*Excerpt to read*:
╔══

In reply to anger_enginering :

My concern starts far earlier than hydro lock. Also a stock fox body inner fender is not Shavarsh's Pinto. I aim for the best solution that is reasonably makeable, it is a balance between easy perfect and attainable. From a personal side I also try to avoid original to my car too.

anger_enginering
anger_enginering New Reader
8/24/23 2:38 p.m.

In reply to TurnerX19 :

He may not have a Fox body inner fender, but this area certainly looks like a prime, flat area perfect for that air box, and may also take up less real estate in an already cramped engine compartment opposed to the round one.

 

Also, neither would be original to the car. I am all for personalizing my car too, but again the flow from a Mustang airbox into an EFI 302 seems more common sense then trying to make something from a Volvo or other car work.. seeing as how it was designed to work with that engine to begin with. Again, my suggestion is just in regards to maximizing air flow in a tiny space. A flat filter was already suggested, I just reccommended an airbox that would possibly work in the required space. 

 

Piguin
Piguin New Reader
8/24/23 2:39 p.m.

Had some free time and re-read that all from the beginning.

Quite a journey indeed. Really looking forward to see how the FI will treat you, and how programming the ECU will go.

 

re intake: I would first look at how the intake is protected in the wheel well in both the S95 and the fox mustang. As TurnerX19 said the cars are vastly different in design, and the existence and positioning of inner fender plastic liners does change the equation a bit. Also, is there a drain to get rid of unwanted water ingress before the filter in those boxes?

anger_enginering
anger_enginering New Reader
8/24/23 3:28 p.m.

╚══

*The data*:
╔══

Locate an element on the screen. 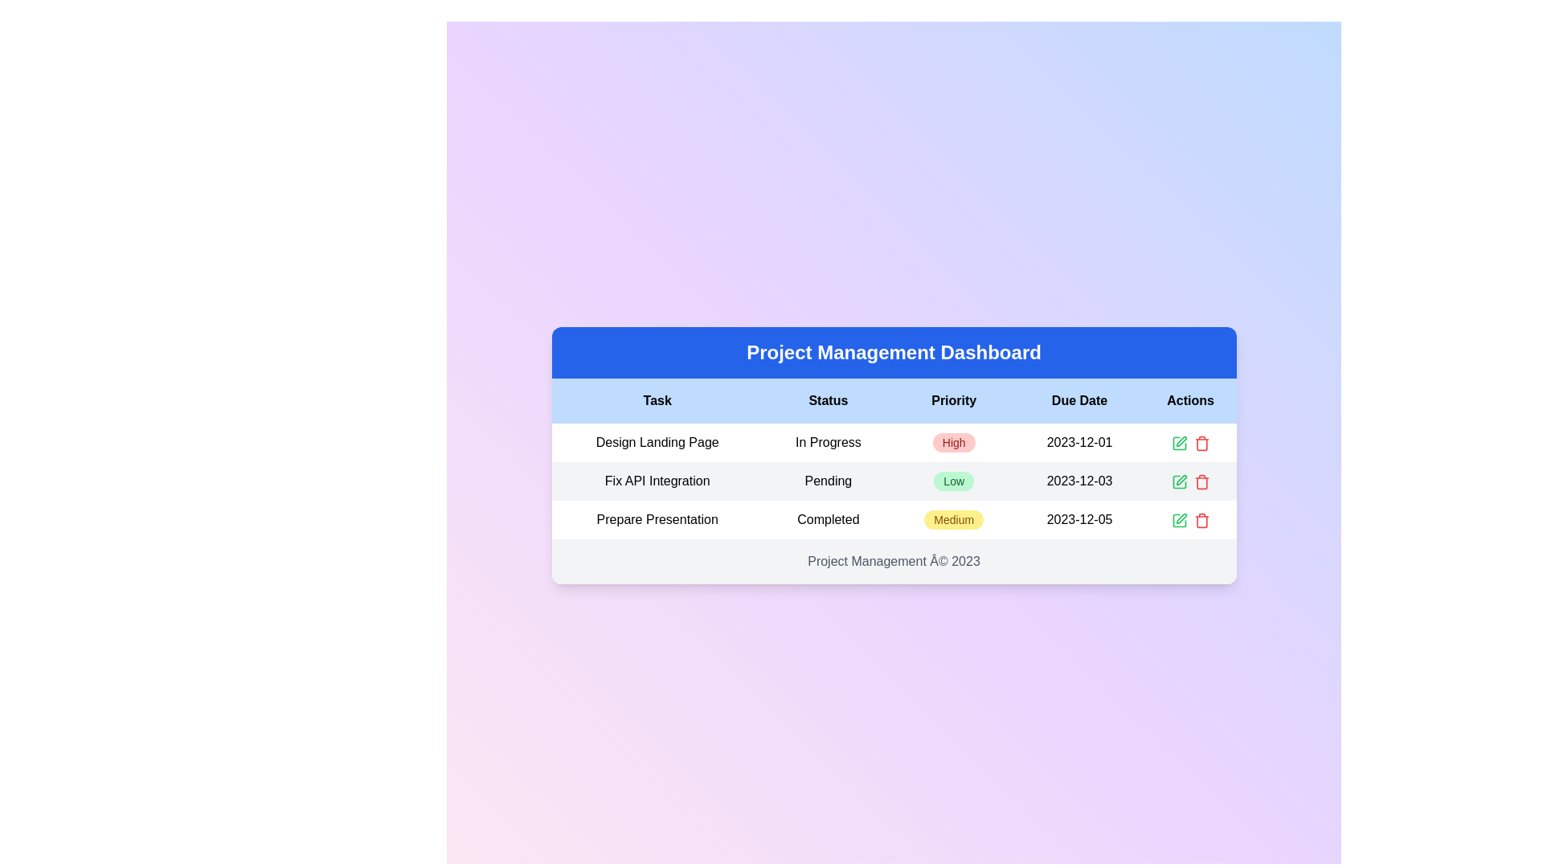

╚══

*Work order*: Write out the part of the car forum thread starting with "My concern starts" and going on through "8/24/23 2:38 p.m.".

*Solved exercise*:
My concern starts far earlier than hydro lock. Also a stock fox body inner fender is not Shavarsh's Pinto. I aim for the best solution that is reasonably makeable, it is a balance between easy perfect and attainable. From a personal side I also try to avoid original to my car too.

anger_enginering
anger_enginering New Reader
8/24/23 2:38 p.m.